Last week, it announced to Bursa Malaysia that it had lodged a police report after assets valued in excess of RM40 million, owned by its unit Mayford Garments Sdn Bhd, went missing.

Maxbiz added that the police had commenced investigations and “the board of directors of Maxbiz is offering full cooperation in this matter”.

To put things in perspective, the company’s share capital, as at at end-March 2009, was RM142.2 million while it had accumulated losses of RM103.3 million. Thus, its shareholders’ funds stood at RM38.9 million.

With some RM40 million in missing assets, does this mean shareholders’ funds are now in negative territory, which would make it more difficult for Maxbiz to return to the black?

It would seem the company’s fate hinges on the police finding the culprits and the missing assets. It also depends on the company getting a lifeline in the form of new investors willing to inject fresh capital. That goes without saying.

But the pertinent question is, how can assets valued at a massive RM40 million go missing? Considering the company’s mainstay is fabrics, it can be safely assumed that some of the assets that have vanished include machinery. That makes it even more perplexing. Assets such as machines cannot be carted away without someone noticing something is amiss. So, was it an inside job?

Maxbiz should state clearly what assets have gone missing, and what action it plans to take against those tasked with safeguarding its property. If no one was hired to do so, why not? Who will bear the brunt of the losses? Management should be made answerable.

Some clarity on the missing assets, and possibly the fate of the ailing company, would be welcome here rather than a statement that directors are offering full cooperation to the police. The fact that directors are cooperating with the police is a given. What’s more important is to get to the bottom of the matter for the sake of the shareholders.

Maxis relistingMaxis Communications Bhd must have been honoured last week. After being taken private two years ago, none other than Prime Minister Datuk Seri Najib Razak has requested that the company be relisted to improve liquidity on the stock exchange. He also said that he had spoken to its owners about it.

Dataset:
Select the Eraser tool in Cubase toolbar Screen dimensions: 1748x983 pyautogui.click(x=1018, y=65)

* * *

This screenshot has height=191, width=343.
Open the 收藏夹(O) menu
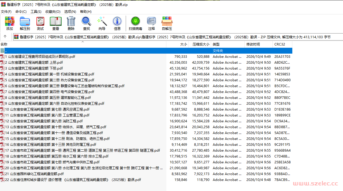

What is asked:
From the article on the missing Maxbiz assets, extract the passage between "But the pertinent" and "an inside job?", inclusive. The data has no connection to the article on the missing Maxbiz assets.

Exercise output:
But the pertinent question is, how can assets valued at a massive RM40 million go missing? Considering the company’s mainstay is fabrics, it can be safely assumed that some of the assets that have vanished include machinery. That makes it even more perplexing. Assets such as machines cannot be carted away without someone noticing something is amiss. So, was it an inside job?